The latest Russell/Mellon CAPS figures showed that the sustained migration from UK equities has benefited overseas equities and in particular US equities.
The average percentage of UK equity holdings has fallen consecutively for the last three years and over almost 6% in that period.
In 2001 the US equity allocation stood at 7.2%, a substantial increase on the previous year where the average US allocation was 4.7%.
State Street Global Advisors head of marketing Kanesh Lakhani said: “Given how much UK pension funds have in the UK and Europe, allocations in US equities have been phenomenally low. Funds are beginning to look at equity allocations on a global basis and should push up US weightings.”
The shift in asset allocations has coincided with the rise in the FTSE World ex-UK Index, which has a 60% exposure to the US.
Other funds which are uncertain of the economic drivers are allocating an equal proportion of equities to North America, Europe and the Far East. Both moves increase US weightings among pension funds.
Russell/Mellon CAPS head of research and development Alan Wilcock said that he anticipated the migration out of UK equities would continue.

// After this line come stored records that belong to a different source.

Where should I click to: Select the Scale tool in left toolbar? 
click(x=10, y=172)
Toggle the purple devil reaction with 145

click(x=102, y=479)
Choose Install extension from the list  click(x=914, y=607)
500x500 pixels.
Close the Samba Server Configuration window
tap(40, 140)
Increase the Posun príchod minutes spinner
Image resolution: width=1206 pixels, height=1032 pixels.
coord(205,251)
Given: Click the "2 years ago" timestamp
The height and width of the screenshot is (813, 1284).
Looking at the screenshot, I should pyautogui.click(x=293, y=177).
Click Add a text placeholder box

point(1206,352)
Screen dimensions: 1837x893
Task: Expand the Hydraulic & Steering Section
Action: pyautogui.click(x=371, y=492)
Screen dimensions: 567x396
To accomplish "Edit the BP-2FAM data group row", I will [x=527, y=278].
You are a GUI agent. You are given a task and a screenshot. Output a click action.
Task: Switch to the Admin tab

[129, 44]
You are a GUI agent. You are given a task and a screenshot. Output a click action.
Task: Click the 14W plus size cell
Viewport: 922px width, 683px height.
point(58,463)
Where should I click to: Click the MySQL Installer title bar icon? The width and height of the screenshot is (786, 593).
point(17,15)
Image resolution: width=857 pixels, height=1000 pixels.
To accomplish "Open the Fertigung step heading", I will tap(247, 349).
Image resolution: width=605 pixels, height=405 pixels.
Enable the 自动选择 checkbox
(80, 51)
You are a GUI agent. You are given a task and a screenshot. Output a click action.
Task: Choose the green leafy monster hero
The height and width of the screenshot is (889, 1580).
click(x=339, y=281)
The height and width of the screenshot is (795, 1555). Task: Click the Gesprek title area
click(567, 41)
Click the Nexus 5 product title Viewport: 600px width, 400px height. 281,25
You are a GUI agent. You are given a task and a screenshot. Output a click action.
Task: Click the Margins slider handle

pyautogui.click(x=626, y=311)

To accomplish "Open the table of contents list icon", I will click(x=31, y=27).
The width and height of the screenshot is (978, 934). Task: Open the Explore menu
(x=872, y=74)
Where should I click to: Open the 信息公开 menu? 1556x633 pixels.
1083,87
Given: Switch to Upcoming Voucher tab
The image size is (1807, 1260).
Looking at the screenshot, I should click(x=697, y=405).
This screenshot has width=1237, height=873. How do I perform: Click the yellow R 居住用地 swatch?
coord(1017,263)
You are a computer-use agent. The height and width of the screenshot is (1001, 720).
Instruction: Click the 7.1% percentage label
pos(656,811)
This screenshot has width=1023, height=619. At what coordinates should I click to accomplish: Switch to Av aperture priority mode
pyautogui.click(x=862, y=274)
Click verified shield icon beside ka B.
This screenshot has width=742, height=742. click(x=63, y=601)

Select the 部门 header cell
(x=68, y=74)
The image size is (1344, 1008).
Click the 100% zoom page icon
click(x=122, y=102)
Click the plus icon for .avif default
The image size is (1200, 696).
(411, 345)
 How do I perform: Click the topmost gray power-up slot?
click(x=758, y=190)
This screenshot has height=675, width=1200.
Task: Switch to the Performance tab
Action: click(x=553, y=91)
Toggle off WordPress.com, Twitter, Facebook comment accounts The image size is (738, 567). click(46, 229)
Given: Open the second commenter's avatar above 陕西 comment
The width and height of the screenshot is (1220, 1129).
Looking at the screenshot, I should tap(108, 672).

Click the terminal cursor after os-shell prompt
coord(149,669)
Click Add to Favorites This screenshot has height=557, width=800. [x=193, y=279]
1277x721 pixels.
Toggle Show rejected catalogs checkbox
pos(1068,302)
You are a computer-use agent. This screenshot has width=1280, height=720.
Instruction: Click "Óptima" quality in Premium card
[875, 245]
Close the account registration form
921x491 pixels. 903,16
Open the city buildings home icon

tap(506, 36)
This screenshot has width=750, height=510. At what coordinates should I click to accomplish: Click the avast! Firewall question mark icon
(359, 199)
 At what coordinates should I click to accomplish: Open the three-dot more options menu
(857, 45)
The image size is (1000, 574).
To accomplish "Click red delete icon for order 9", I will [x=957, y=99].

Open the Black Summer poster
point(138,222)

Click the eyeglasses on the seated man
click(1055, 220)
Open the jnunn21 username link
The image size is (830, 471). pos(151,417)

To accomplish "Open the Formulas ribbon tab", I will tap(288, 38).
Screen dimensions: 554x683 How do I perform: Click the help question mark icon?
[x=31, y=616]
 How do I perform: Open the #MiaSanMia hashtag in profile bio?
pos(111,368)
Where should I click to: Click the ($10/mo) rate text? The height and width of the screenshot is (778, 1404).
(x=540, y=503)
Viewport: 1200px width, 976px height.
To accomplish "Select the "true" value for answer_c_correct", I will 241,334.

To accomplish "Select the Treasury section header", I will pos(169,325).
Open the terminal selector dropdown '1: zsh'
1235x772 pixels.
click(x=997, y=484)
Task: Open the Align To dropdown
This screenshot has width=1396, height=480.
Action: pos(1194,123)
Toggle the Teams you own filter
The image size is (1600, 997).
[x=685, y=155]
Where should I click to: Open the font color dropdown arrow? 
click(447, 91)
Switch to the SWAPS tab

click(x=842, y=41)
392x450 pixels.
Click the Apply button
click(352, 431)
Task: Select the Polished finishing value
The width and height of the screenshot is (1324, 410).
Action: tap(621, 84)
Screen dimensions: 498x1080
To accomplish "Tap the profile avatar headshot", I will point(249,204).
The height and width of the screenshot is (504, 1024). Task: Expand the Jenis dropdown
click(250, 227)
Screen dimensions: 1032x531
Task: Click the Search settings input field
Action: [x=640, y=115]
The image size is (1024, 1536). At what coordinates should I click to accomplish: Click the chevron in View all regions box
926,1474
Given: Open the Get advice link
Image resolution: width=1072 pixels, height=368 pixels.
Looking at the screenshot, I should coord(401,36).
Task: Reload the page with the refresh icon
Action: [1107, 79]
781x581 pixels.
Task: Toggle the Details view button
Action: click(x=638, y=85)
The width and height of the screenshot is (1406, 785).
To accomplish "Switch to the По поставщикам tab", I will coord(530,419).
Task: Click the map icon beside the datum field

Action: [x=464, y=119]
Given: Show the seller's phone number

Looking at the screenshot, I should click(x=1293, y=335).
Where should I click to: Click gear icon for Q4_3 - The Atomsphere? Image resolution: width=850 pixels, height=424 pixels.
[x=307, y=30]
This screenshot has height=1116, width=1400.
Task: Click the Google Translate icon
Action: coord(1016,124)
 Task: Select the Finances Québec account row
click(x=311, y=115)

He said: “If you look at the three economic zones [the US, the Far East and Europe] the Far East has been very poor and remains out of favour and the prospects over the last couple of years for Europe coming out of recession haven’t been great.”
Royal & SunAlliance Investments head of institutional business Robert Matthews said that the overseas equity allocation may eventually bottom out and equal the UK equity ratio.
He said: “Pension funds have realised that they can gain in terms of diversification by going overseas. The UK/overseas equity ratio is heading towards 50-50.”